I never thought I would live through the crisis of a pandemic. But then I never thought I would hear the words, “You have breast cancer.” Both can derail your life. Or you learn to adapt to the new normal. And living through a pandemic will result in a new normal, much like living through a war or cancer.
You can live well and beyond, and as the years pass, the vividness of it all will start to fade. But the residual effects of living through it will never fully disappear. You shed the initial confusion and fear and settle into a new normal that one day will seem perfectly normal to you. That is, until the next time. But then perhaps you will be better prepared.
It could be any life-threatening situation, not just cancer. Amazingly I feel less stress now than ever. Maybe because we are all in the together. Socially isolating as a whole feels less isolating than alone. I don’t experience FOMO (fear of missing out) because nothing is happening that I am missing.
Other adjustments happen:
You become keenly aware of space and crowds, of time and relevance. You protect yourself from being pushed too far or too hard too soon. Pushing “pause” is normal.
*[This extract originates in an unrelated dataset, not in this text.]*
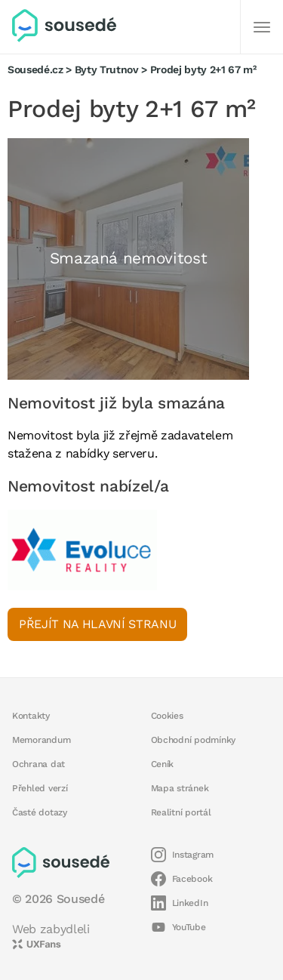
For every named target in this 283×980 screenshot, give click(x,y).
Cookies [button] (167, 716)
Your priorities shift. You may be more patient about some things and less about others. Something that once mattered may be replaced or discarded.
You grow weary of nitpickers, sensitive (both good and bad) to skeptics and appreciative of anyone who is kind without asking anything back from you.
You realize the illness that struck you or a loved one could return and even manifest its ugliness in another way…or not. Vaccines and eradication aside, there are no guarantees
But then what really is a “guarantee” other than the sun rises and sets every day. Until then you lean on your resolve and resilience. You become resourceful and more ready and respectful of your health and your surrounding. You hope others will do the same.